Requisitos do exercício:
- a) No texto sobre responsabilidade civil na internet, o artigo anuncia que vai discutir previsões legais e decisões judiciais. Explique com que finalidade isso será feito, segundo o próprio texto.
- b) Escreva a continuação do texto sobre responsabilidade civil na internet, começando logo após a última frase apresentada.

Vivemos em uma sociedade cada vez mais conectada pelos inúmeros recursos tecnológicos de comunicação, como celulares, computadores, redes sociais etc. Neste cenário, o comportamento dos internautas, como não poderia ser diferente, está abarcado pelo universo jurídico no que diz respeito aos inúmeros direitos e deveres previstos em Lei.
A responsabilidade civil, conforme observar-se-á ao longo deste breve artigo, é um dentre outros institutos jurídicos aplicados ao mundo virtual.
A pretensão deste artigo, longe de esgotar toda a temática, é de lançar luz a um tema complexo e multifacetado como o da responsabilidade civil no âmbito da internet. Discutir-se-ão certas previsões legais e algumas decisões judiciais a fim de verificar como a Lei e o Judiciário têm enfrentado o problema da responsabilização dos usuários de internet pelos seus atos que causam danos materiais ou morais a pessoas.

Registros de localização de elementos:
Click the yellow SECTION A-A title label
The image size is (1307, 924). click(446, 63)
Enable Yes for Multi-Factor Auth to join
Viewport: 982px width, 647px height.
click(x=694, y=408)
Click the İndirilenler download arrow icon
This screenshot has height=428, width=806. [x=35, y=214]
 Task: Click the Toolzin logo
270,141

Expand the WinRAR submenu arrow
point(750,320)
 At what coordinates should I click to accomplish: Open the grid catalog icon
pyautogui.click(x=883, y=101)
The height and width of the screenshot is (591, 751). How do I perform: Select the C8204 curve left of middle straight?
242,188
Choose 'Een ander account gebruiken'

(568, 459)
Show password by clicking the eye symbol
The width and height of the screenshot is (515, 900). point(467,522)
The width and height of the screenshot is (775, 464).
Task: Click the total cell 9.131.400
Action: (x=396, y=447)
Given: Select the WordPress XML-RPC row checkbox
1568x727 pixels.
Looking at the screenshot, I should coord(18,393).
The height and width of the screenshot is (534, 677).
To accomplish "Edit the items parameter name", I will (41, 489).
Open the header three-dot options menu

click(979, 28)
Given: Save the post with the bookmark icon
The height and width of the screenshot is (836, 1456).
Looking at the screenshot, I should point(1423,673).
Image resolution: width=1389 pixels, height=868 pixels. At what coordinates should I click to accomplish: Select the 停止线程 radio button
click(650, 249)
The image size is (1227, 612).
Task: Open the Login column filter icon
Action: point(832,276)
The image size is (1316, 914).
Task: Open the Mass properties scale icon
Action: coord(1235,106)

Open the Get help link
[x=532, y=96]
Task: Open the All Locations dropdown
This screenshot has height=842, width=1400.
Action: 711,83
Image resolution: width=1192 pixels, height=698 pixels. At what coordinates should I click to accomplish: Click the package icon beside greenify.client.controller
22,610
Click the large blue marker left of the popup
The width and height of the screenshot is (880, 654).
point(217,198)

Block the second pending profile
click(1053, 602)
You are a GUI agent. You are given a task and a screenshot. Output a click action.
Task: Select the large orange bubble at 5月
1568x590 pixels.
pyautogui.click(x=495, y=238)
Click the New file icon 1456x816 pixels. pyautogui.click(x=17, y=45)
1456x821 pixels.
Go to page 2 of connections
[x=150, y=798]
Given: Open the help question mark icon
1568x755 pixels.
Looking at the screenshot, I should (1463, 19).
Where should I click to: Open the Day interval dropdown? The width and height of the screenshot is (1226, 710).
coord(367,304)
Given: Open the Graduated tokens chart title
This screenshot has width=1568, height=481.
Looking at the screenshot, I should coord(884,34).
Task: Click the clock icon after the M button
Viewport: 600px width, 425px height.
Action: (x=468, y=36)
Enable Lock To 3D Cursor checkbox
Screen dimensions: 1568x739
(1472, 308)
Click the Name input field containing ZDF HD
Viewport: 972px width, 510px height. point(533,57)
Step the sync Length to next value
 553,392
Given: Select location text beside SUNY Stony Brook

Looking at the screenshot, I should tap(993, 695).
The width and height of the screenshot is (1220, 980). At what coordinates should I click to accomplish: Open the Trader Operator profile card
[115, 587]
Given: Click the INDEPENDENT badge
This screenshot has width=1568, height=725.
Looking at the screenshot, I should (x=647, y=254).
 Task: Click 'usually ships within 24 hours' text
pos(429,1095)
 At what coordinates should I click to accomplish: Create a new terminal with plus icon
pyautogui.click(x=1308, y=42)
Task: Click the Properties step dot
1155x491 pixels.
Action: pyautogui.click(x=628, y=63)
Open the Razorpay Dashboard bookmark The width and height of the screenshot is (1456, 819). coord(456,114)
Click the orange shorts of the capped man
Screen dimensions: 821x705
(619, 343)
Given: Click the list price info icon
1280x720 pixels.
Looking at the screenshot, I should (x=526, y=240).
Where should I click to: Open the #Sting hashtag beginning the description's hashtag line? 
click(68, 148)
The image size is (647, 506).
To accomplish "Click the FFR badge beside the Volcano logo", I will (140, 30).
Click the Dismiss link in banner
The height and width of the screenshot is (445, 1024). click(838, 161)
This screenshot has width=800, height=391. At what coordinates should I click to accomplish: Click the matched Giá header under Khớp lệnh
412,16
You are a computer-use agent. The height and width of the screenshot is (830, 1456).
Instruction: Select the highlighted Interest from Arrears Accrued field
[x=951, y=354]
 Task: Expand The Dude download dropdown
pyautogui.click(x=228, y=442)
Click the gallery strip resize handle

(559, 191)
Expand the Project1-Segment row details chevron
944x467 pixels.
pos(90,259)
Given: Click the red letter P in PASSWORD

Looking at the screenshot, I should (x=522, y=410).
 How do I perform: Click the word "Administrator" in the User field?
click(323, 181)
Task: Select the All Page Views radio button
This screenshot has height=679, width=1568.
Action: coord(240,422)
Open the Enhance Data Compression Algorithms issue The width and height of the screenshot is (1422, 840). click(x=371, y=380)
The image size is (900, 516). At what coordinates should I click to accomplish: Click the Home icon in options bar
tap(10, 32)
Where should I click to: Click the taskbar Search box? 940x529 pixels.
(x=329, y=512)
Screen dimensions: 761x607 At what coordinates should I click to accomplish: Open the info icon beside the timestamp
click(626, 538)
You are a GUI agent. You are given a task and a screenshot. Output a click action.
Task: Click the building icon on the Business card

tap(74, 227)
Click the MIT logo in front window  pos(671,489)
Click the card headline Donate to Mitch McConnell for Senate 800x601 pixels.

Respostas das tarefas:
- a) Essas previsões e decisões serão discutidas para verificar como a Lei e o Judiciário têm enfrentado o problema da responsabilização dos usuários de internet por atos que causam danos materiais ou morais a pessoas.

- b)
2 RESPONSABILIDADE CIVIL
Responsabilizar, em sentido genérico, é atribuir a alguém as consequências dos seus atos, sejam eles negativos ou positivos. A ideia de atribuição perfaz o campo semântico do termo imputar. Para Ricoeur in Rosenvald (2019), “imputar uma ação a alguém é atribuí-la a esse alguém como o seu verdadeiro autor, lançá-la por assim dizer à sua conta e torná-lo responsável por ela” (RICOEUR in ROSENVALD, p. 37, 2019).
Na acepção jurídica, especificamente, no âmbito do Direito Civil, a responsabilidade diz respeito à obrigação imposta a alguém de reparar os danos causados a outrem, observando-se os pressupostos definidos tanto pela Lei quanto pelo entendimento dos Tribunais no âmbito de aplicação e interpretação desta mesma Lei.
Farias, Braga Netto e Rosenvald (2019) afirmam que o sentido clássico de responsabilidade na ótica do Direito Civil é a “obrigação de reparar danos que infringimos por nossa culpa e, em certos casos determinados pela lei; em direito penal, pela obrigação de suportar o castigo” (FARIAS, BRAGA NETO e ROSENVALD, p. 37, 2019).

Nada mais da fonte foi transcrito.